_What you need to do_. All of the data, word for word and free of pictures, is the expected result.

Data extracted from a collection
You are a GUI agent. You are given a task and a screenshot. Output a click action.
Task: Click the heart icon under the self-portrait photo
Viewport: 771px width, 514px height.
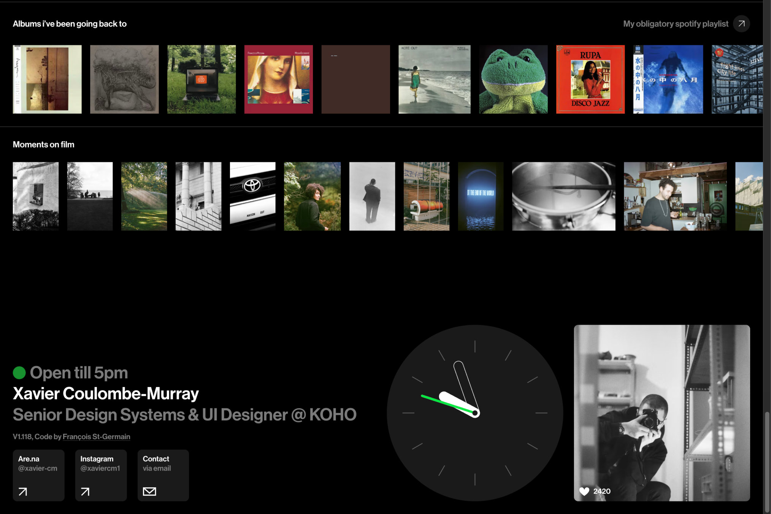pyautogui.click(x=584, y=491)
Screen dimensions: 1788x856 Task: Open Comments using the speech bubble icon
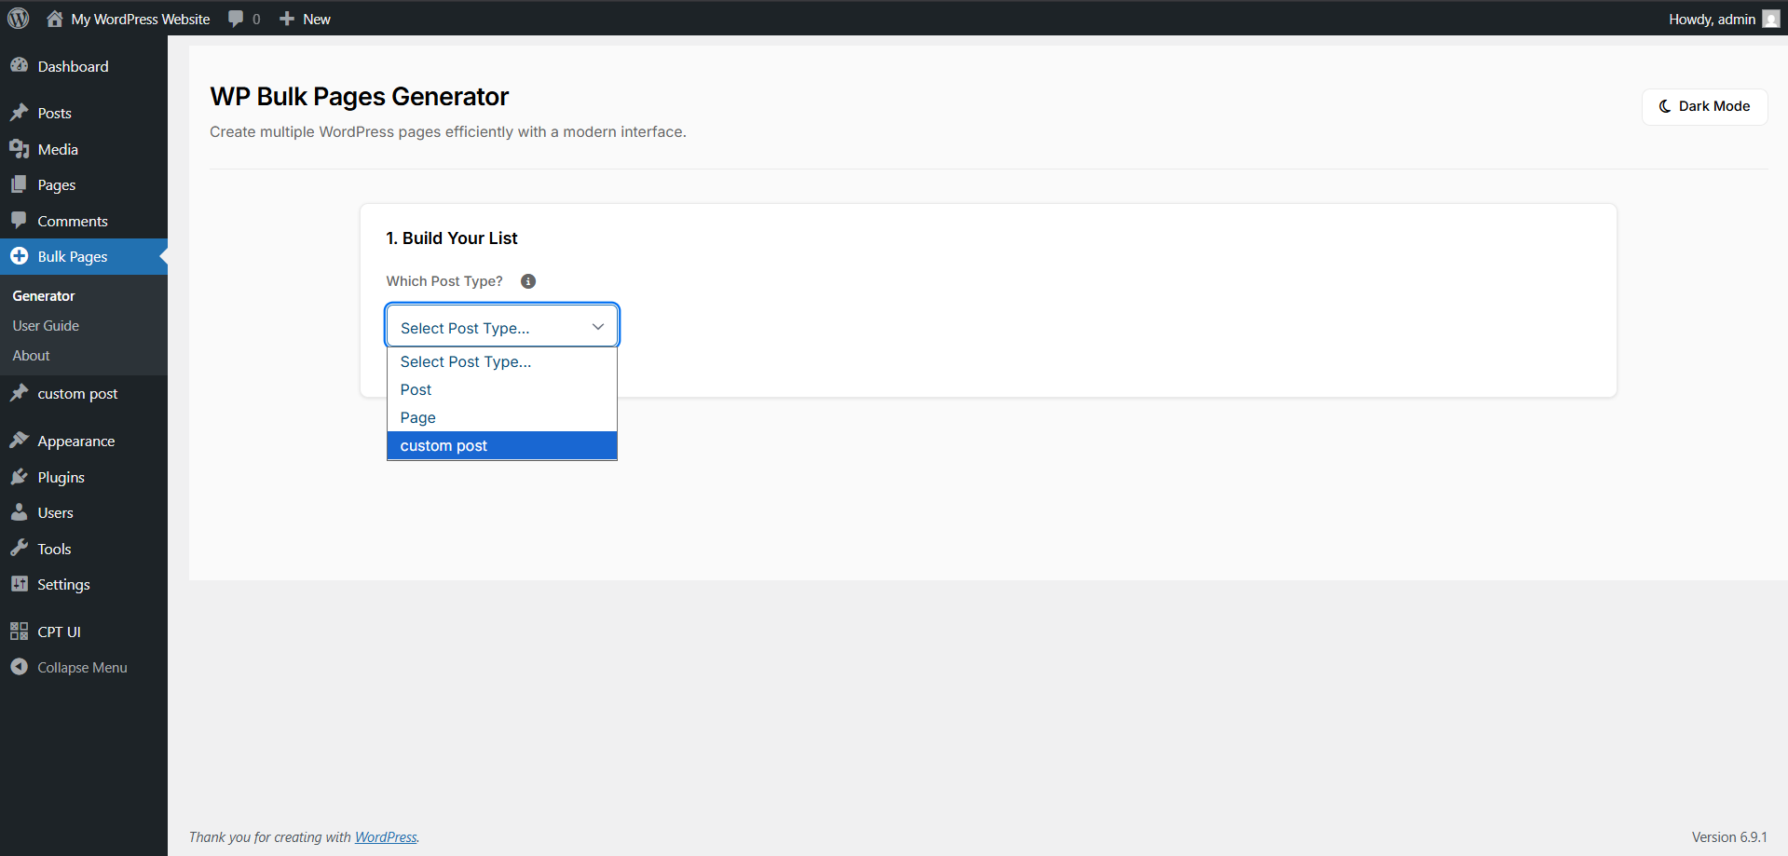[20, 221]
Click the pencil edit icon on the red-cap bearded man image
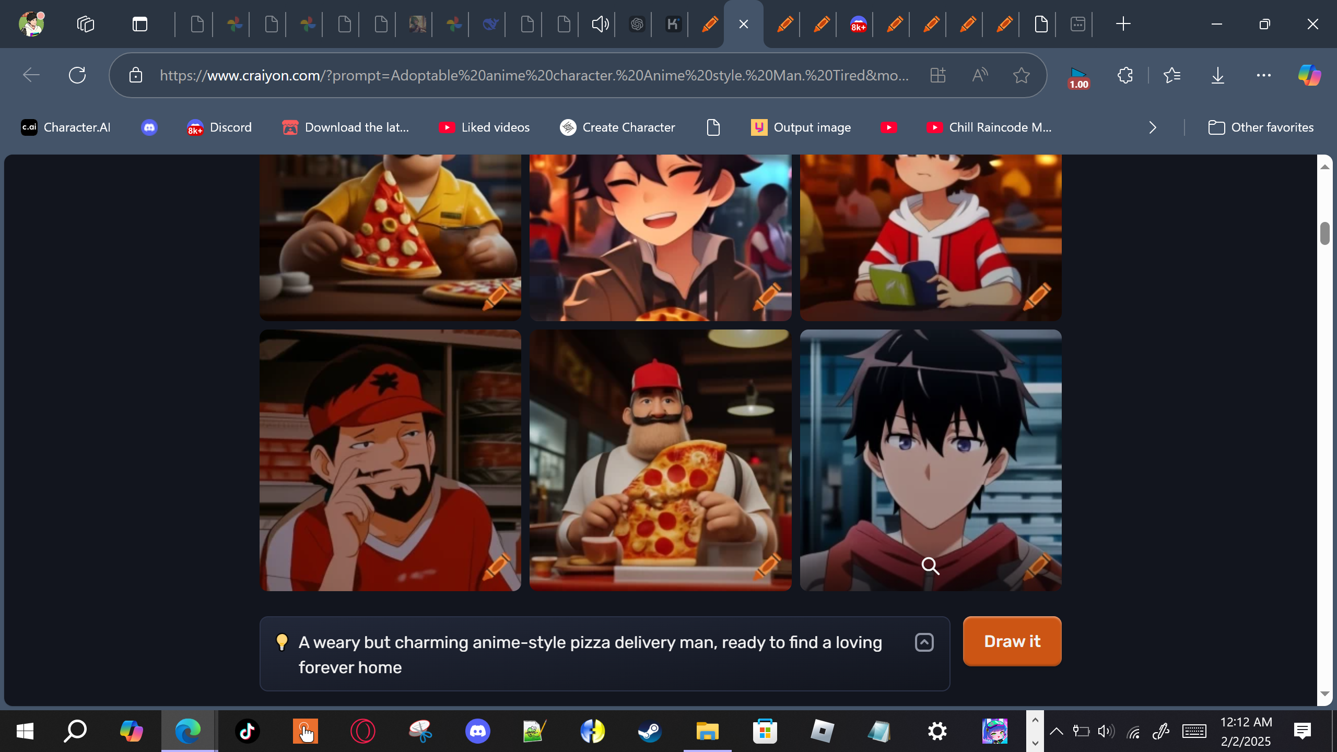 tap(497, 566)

_Result_.
You are a GUI agent. You are given a task and a screenshot. Output a click action.
Task: Click the heart icon under the self-portrait photo
Viewport: 771px width, 514px height.
pyautogui.click(x=584, y=491)
Screen dimensions: 1788x856 Task: Open Comments using the speech bubble icon
[20, 221]
Click the pencil edit icon on the red-cap bearded man image
 tap(497, 566)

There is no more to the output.